# Your objective
Check each line of the entries below for the string "value"; copy every line where it appears.

[[ Data section open ]]

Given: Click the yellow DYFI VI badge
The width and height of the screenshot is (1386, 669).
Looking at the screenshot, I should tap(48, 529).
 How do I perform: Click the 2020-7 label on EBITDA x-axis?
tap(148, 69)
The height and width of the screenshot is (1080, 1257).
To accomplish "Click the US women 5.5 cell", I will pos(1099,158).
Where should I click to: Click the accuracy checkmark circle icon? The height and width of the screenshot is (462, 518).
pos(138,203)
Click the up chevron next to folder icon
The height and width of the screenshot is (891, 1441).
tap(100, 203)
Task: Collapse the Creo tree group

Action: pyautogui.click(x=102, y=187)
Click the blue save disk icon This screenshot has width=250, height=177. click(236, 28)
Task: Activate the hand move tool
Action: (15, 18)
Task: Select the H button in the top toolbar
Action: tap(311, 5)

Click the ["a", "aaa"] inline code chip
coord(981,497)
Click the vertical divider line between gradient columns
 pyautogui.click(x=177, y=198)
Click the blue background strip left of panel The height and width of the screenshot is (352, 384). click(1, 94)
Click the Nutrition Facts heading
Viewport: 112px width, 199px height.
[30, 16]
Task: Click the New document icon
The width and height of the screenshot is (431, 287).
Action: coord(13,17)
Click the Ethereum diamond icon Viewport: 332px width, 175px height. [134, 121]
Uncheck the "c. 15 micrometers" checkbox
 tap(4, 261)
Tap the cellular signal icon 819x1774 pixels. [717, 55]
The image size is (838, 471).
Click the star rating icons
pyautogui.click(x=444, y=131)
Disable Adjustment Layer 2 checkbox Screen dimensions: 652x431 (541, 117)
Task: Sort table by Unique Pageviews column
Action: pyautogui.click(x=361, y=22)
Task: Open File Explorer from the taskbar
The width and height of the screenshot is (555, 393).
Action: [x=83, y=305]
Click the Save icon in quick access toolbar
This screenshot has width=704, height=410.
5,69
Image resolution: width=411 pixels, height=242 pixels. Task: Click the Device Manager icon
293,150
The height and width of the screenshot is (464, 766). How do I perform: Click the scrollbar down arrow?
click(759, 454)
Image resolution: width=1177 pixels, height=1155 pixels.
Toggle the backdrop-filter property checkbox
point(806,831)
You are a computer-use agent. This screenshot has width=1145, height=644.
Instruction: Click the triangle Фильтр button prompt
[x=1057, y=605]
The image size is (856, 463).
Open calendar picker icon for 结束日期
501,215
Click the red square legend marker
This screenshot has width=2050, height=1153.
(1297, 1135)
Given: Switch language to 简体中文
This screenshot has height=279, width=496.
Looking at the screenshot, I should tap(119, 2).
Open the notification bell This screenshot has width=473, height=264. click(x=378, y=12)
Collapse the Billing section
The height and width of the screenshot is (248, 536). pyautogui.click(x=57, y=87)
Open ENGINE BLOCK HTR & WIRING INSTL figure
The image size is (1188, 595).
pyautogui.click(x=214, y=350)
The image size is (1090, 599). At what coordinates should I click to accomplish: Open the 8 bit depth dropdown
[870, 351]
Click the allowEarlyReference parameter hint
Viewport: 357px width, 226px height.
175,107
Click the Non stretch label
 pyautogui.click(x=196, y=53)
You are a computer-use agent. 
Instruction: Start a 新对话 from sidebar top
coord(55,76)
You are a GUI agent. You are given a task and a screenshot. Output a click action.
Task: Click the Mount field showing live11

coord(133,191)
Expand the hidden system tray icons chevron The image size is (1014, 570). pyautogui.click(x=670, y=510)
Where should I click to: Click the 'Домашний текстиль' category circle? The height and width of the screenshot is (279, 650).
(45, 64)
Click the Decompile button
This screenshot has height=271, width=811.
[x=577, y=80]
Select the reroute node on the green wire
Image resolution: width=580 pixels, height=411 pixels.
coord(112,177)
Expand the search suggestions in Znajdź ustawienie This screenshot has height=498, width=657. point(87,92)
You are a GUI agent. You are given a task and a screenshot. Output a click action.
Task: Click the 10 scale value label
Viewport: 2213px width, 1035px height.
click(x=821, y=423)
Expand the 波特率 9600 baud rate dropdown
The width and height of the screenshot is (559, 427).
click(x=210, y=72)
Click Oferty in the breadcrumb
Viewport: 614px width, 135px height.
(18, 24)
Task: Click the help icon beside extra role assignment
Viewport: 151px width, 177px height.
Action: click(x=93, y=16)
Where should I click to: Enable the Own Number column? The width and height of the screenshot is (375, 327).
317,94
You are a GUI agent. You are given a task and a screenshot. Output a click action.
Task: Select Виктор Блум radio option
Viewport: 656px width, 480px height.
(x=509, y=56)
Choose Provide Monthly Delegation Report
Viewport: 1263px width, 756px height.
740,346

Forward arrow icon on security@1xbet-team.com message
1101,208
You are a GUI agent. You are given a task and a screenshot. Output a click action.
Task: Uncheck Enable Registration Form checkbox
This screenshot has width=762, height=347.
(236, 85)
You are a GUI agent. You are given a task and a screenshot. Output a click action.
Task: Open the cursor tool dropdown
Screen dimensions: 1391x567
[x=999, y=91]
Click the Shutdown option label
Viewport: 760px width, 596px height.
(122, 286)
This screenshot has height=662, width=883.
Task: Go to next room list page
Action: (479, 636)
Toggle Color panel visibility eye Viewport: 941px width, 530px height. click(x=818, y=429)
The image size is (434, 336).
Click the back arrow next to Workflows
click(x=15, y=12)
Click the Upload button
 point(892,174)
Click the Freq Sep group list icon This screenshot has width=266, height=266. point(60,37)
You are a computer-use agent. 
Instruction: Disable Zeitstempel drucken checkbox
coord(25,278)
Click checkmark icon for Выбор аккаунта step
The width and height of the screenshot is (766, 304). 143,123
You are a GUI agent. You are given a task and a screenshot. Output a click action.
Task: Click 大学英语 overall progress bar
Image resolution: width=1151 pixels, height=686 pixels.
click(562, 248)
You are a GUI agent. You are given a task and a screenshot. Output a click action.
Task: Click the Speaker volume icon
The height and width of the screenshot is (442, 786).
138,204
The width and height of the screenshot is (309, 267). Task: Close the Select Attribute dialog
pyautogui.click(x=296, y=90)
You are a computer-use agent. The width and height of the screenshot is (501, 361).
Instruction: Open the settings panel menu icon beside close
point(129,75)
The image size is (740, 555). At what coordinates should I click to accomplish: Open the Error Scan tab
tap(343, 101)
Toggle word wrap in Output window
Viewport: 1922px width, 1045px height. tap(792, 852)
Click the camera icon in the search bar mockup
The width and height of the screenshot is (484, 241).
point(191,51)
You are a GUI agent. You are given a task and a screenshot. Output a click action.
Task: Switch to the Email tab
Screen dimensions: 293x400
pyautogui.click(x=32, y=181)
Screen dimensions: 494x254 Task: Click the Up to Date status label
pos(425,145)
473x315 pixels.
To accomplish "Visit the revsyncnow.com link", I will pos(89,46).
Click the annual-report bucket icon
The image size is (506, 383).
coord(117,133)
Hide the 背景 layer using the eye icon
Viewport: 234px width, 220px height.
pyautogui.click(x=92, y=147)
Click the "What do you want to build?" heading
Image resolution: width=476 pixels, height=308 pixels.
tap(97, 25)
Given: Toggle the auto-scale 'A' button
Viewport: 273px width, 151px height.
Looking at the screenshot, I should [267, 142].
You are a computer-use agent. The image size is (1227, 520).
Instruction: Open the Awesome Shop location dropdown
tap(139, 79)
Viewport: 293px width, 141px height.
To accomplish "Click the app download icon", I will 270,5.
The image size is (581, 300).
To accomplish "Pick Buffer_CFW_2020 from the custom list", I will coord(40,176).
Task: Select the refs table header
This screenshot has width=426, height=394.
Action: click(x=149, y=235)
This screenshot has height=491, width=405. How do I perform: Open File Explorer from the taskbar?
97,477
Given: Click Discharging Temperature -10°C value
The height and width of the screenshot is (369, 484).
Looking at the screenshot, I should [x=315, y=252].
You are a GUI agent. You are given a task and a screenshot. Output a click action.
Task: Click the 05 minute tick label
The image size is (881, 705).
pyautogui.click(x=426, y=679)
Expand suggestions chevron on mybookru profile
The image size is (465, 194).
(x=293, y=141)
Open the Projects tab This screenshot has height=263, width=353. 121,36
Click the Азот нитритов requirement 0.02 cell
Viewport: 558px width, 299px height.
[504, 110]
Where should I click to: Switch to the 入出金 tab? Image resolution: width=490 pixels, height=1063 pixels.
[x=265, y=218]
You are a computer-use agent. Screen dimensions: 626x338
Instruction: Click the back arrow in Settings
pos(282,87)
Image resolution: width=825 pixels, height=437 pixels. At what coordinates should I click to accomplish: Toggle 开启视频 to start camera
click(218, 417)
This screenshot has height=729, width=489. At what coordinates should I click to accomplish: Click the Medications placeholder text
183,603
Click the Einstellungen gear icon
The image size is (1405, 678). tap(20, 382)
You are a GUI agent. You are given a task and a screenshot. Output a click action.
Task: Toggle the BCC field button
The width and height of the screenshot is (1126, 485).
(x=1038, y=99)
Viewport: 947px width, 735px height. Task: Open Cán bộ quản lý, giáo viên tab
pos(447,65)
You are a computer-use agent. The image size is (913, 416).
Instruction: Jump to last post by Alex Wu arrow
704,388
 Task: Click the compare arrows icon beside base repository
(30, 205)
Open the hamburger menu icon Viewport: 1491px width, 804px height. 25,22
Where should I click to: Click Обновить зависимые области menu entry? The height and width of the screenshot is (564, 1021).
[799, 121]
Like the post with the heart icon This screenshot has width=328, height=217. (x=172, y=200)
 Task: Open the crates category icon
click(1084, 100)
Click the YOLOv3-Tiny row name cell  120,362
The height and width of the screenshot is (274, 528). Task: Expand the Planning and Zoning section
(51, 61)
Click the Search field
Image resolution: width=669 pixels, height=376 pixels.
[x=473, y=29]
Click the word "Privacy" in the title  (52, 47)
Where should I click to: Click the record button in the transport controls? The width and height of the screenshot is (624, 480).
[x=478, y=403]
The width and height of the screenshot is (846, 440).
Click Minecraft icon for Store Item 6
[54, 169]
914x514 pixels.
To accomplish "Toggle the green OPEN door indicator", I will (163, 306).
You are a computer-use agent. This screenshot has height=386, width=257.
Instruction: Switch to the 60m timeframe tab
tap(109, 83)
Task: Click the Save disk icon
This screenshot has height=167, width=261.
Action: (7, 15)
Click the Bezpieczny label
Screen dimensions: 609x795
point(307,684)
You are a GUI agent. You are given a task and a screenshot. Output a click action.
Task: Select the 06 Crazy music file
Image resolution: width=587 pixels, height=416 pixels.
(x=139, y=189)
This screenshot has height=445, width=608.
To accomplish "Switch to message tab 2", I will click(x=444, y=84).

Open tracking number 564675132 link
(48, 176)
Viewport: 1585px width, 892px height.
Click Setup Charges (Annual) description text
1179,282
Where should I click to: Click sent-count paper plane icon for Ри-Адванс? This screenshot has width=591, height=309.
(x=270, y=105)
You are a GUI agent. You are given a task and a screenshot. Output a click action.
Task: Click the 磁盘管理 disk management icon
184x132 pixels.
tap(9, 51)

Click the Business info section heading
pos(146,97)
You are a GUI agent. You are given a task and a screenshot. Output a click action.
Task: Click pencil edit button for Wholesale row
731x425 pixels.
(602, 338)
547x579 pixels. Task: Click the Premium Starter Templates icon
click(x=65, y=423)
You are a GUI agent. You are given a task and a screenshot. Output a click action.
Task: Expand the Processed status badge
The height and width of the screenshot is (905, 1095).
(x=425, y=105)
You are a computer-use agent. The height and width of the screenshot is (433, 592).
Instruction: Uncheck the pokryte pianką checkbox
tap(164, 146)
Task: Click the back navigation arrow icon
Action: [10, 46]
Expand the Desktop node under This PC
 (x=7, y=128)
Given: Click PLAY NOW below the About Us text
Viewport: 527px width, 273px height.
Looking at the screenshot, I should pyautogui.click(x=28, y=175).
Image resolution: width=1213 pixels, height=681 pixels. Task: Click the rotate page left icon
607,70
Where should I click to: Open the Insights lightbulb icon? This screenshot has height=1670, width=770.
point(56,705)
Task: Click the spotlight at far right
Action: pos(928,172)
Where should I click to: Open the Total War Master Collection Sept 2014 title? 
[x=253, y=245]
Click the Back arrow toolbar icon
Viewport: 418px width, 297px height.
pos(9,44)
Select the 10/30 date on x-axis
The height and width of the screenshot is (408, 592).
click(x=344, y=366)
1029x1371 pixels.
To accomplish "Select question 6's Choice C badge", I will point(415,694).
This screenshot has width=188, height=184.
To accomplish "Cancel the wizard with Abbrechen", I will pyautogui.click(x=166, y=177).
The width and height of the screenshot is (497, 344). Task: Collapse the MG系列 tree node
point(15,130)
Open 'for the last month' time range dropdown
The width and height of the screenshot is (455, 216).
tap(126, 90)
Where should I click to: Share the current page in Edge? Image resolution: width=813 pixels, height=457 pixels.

[[ Data section closed ]]

# Final answer
Task: Click the 10 scale value label
Given: Click Discharging Temperature -10°C value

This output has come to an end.